Hopes v Australian Securities and Investments Commission [2016] WASC 198

In Hopes v Australian Securities and Investments Commission [2016] WASC 198 the appellant resisted the liquidation of his company, alleging that the Commonwealth Parliament lacked power to enact the Royal Style and Titles Act 1973 (Cth) meaning that legislation passed since the commencement of the 1973 Act, including the Corporations Act, had not received Royal Assent as the assent had been in the name of the ‘Queen of Australia’.

“At the heart of the appellant’s principal argument is the proposition that the Commonwealth Parliament lacked power to enact the 1973 Act – at least, in the absence of an ‘instrument’ conferring power. An analogous argument was rejected by Hayne J in Joosse v Australian Securities and Investments Commission [1998] HCA 77; (1998) 159 ALR 260 and see also Helljay Investments Pty Ltd v Deputy Commissioner of Taxation [1999] HCA 56; (1999) 166 ALR 302.”

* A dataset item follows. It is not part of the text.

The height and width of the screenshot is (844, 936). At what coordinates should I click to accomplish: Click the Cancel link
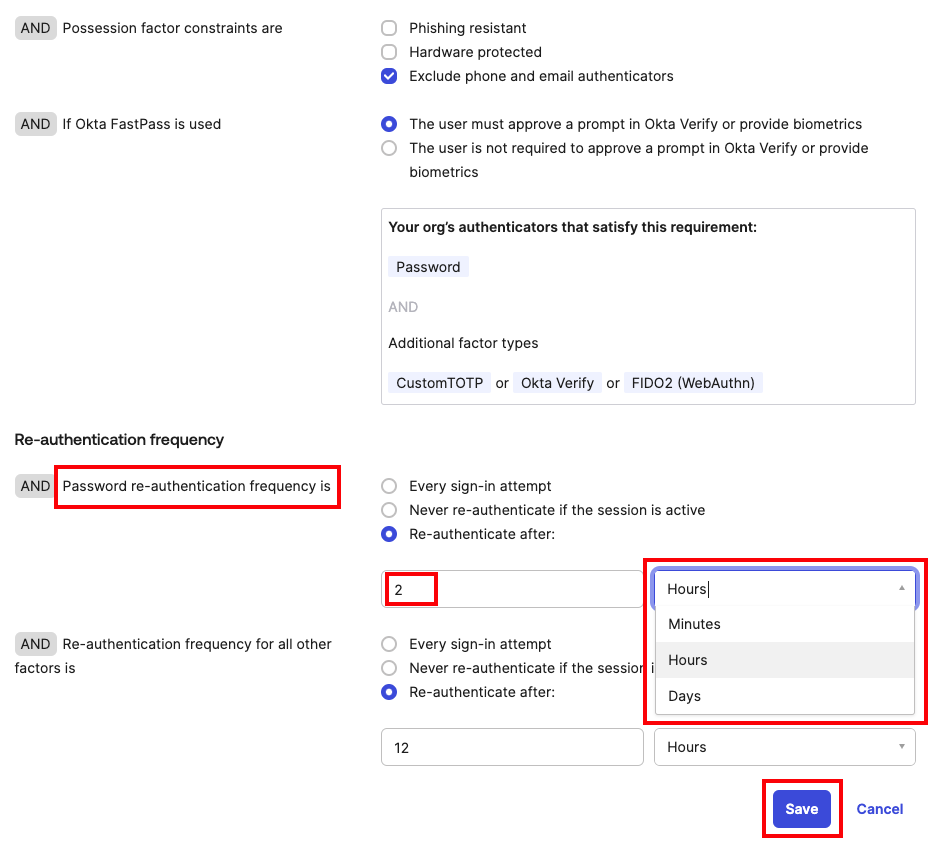tap(879, 808)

The case provides an excellent analysis of the historical perspective (from 42):

“A history of the royal style and titles of the monarch is summarised in two works by Professor Anne Twomey: The Chameleon Crown – the Queen and Her Australian Governors (2006) (chapter 9) and The Australia Acts 1986: Australia’s Statutes of Independence (chapter 6). The history is partly recorded in the second reading speeches for the Bills that became the Royal Style and Titles Act 1953 (Cth) (the 1953 Act) and the 1973 Act and, so far as is relevant to Australia, can be traced in a succession of legislative enactments: the Royal and Parliamentary Titles Act 1927 (Imp), the Statute of Westminster 1931 (UK), the Royal Style and Titles (Australia) Act 1947 (Cth), the 1953 Act and the 1973 Act.

Briefly stated, the royal style and titles of the monarch were originally determined in the United Kingdom. The Royal and Parliamentary Titles Act authorised the King to issue a royal proclamation altering the royal style and titles in accordance with recommendations made by an Imperial Conference. The change authorised by the Act was declared in Australia by way of proclamation in June 1927 (Twomey, The Chameleon Crown, 104). The object of the Statute of Westminster was to ‘give effect to certain resolutions passed by Imperial Conferences held in the years 1926 and 1930’. The preamble to the Statute then recorded a convention agreed at those Conferences: “And whereas it is meet and proper to set out by way of preamble to this Act that … it would be in accord with the established constitutional position of all the members of the Commonwealth in relation to one another that any alteration in the law touching the Succession to the Throne or the Royal Style and Titles shall hereafter require the assent as well of the Parliaments of all the Dominions as of the Parliament of the United Kingdom.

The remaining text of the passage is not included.